* Listed entries *
▽
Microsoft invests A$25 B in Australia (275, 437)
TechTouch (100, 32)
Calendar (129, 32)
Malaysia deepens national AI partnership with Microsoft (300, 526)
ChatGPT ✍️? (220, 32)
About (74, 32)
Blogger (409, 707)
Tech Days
△
▽
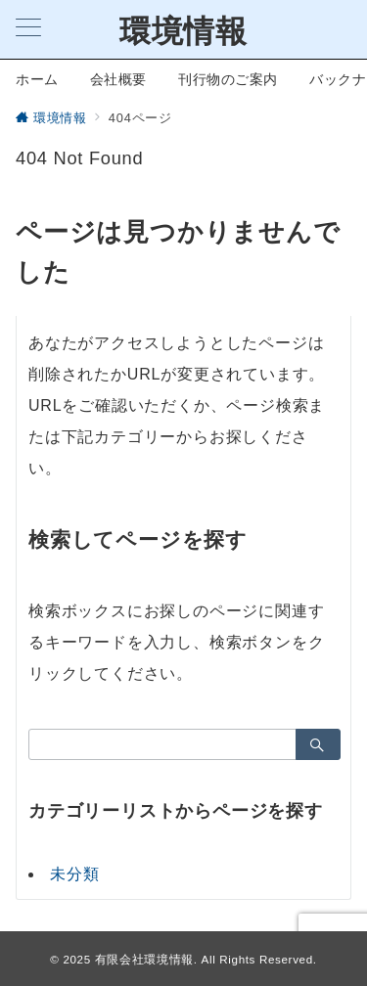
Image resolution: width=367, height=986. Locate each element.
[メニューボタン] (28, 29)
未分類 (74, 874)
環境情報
△
▽
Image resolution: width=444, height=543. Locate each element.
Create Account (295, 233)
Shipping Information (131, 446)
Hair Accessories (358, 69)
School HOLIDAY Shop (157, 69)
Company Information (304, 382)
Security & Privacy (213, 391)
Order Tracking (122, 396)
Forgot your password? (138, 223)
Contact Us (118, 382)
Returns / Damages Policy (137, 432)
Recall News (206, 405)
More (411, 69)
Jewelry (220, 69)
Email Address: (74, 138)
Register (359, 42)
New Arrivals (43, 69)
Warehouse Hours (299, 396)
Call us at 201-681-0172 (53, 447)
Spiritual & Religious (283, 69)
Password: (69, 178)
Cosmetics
△
* Aim *
Set out the lines of the listing from the one containing "Microsoft invests A$25" through the one containing "Blogger (409, 707)", both included, as a numbered list with blank lines omitted.

* Answer for the task *
1. Microsoft invests A$25 B in Australia (275, 437)
2. TechTouch (100, 32)
3. Calendar (129, 32)
4. Malaysia deepens national AI partnership with Microsoft (300, 526)
5. ChatGPT ✍️? (220, 32)
6. About (74, 32)
7. Blogger (409, 707)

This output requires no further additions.